I think file-private would/could be useful, but that only limits you to a 
"private" scope, which severely hampers what you can do with it. If we went 
with "module-private" (rhetorical question: what is a module?), but then you 
wouldn't be able to have "private" scope.

With nested/inner classes, for example, you can put a protected class on a 
class or interface and access it only from those that use it, regardless of 
what file or "module" (namespace?) they are in; the logic can be encapsulated 
to where it is used, not where it is defined.

interface Shipment {
  protected class Items {}
  public readonly class Destination {}
  function deliver(self:>Destination $destination);
}

class InternationalShipment implements Shipment {
  private function handle(Shipment:>Items $items) {}

  public function deliver(Shipment:>Destination $destination) {}
}

However, you can use private nested/inner classes to encapsulate the logic to 
where it is defined instead, like file-private would give you.

The goal here isn't to only to reduce "namespace pollution" but also to 
encapsulate related logic integrally connected to the outer class's behavior. 
Since you've referenced Kotlin a number of times, I assume you are familiar 
with the concept of nested classes there? This is extremely similar.
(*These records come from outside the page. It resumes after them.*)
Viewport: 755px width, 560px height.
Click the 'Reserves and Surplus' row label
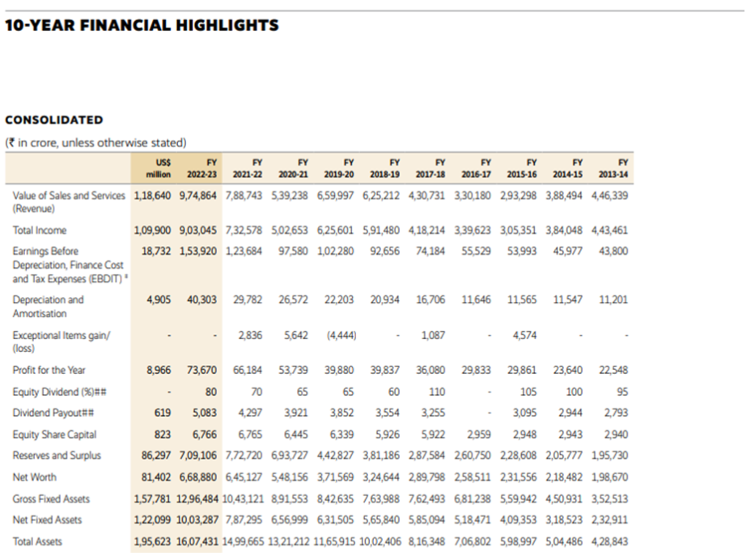(x=57, y=456)
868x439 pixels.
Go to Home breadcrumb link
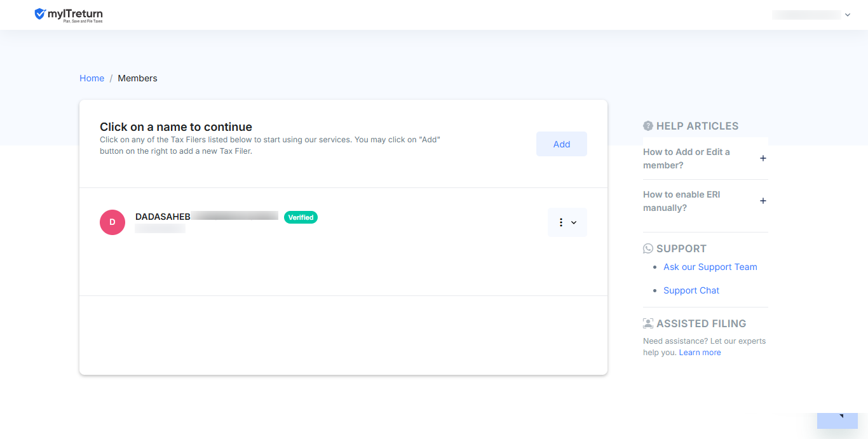[x=92, y=78]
It's also worth pointing out that the nested/inner classes are more like 
"friend classes", just like in other languages, which is something you don't 
get from file-private or module-private. Oh, and I don't think file-private or 
module-private is less complicated :) just a different kind of complicated... 
For the latter, I'm guessing we'd bikeshed for months just deciding what a 
"module" even is. In any case, I'm going to be tackling that (module-private) 
next-ish; regardless of whether this RFC passes. The plumbing and 
implementation details can be modified for that purpose, and the changes are 
fairly trivial. Both of these, together, would be immensely powerful tools. 
Though, even just one of them would still be awesome.